I am teaching inmates at a supermax prison this summer. We are reading William Shakespeare’s “King Lear.” Every student in my classroom was charged with murder, and, though the American judicial system imprisons its share of innocents, it is a safe bet that many if not most in my class have killed. At the same time, once you hear the stories of their lives, the terrifying domestic abuse, the crushing poverty, the cruelty of the streets, including police use of deadly force against unarmed people, the societal and parental abandonment, the frustration at not being able to live a life of dignity or find a job, the humiliation of being poorly educated—some went into prison illiterate—you begin to understand the power of the institutional racism and oppression that made them angry and finally dangerous.

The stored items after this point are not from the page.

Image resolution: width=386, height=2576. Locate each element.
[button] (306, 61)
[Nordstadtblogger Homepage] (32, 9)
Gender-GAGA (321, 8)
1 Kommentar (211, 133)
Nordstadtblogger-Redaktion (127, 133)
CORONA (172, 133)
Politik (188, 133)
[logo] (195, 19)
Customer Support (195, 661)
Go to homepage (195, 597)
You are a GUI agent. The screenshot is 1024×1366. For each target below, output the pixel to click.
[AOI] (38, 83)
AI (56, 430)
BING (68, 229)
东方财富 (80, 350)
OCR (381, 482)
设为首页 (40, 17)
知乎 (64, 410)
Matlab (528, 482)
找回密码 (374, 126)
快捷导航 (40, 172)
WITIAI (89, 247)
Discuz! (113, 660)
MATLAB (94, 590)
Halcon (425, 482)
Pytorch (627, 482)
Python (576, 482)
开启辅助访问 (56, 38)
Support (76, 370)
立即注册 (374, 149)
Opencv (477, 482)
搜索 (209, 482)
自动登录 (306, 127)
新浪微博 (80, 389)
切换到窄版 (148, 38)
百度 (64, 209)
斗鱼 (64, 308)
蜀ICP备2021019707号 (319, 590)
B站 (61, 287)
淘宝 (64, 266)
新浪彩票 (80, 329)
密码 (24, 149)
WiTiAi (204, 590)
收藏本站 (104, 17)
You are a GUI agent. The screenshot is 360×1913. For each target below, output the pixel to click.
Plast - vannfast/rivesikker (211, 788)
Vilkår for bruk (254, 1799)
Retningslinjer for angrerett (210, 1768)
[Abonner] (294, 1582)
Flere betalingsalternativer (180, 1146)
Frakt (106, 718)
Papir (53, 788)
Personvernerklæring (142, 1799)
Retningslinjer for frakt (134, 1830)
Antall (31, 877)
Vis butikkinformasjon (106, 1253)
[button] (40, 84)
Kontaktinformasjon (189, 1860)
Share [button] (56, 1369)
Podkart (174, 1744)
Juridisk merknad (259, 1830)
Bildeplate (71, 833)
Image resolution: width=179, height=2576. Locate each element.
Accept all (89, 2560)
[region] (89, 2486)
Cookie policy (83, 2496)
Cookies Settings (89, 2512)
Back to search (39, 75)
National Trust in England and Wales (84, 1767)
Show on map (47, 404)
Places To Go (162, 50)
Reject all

Marguerite Duras in her book “The War” describes how she and other members of the French Resistance kidnapped and tortured a 50-year-old Frenchman they suspected of collaborating with the Germans. The group allows two of its members who were beaten in Montluc prison at Lyon to strip the alleged informer and repeatedly beat him as onlookers shout: “Bastard. Traitor. Scum.” Blood and mucus soon run from his nose. His eye is damaged. He moans, “Ow, ow, oh, oh. …” He crumples in a heap on the floor. Duras wrote that he had “become someone without anything in common with other men. And with every minute the difference grows bigger and more established.” She goes on: “Every blow rings out in the silent room. They’re hitting at all the traitors, at the women who left, at all those who didn’t like what they saw from behind the shutters.” She departs before finding out if he is executed. She and her small resistance band had become Nazis. They acted no differently than Hamas did when it executed more than 15 suspected collaborators last week in Gaza
Our failure to understand the psychological mechanisms involved means that the brutality we inflict, and that is inflicted upon us, will continue in a deadly and self-defeating cycle in the Middle East as well as within poor urban areas of the United States. To break this cycle we have to examine ourselves and halt the indiscriminate violence that sustains our occupations. But examining ourselves instead of choosing the easy route of nationalist self-exaltation is hard and painful. These killings will stop only when we accept that the killers who should terrify us most are ourselves.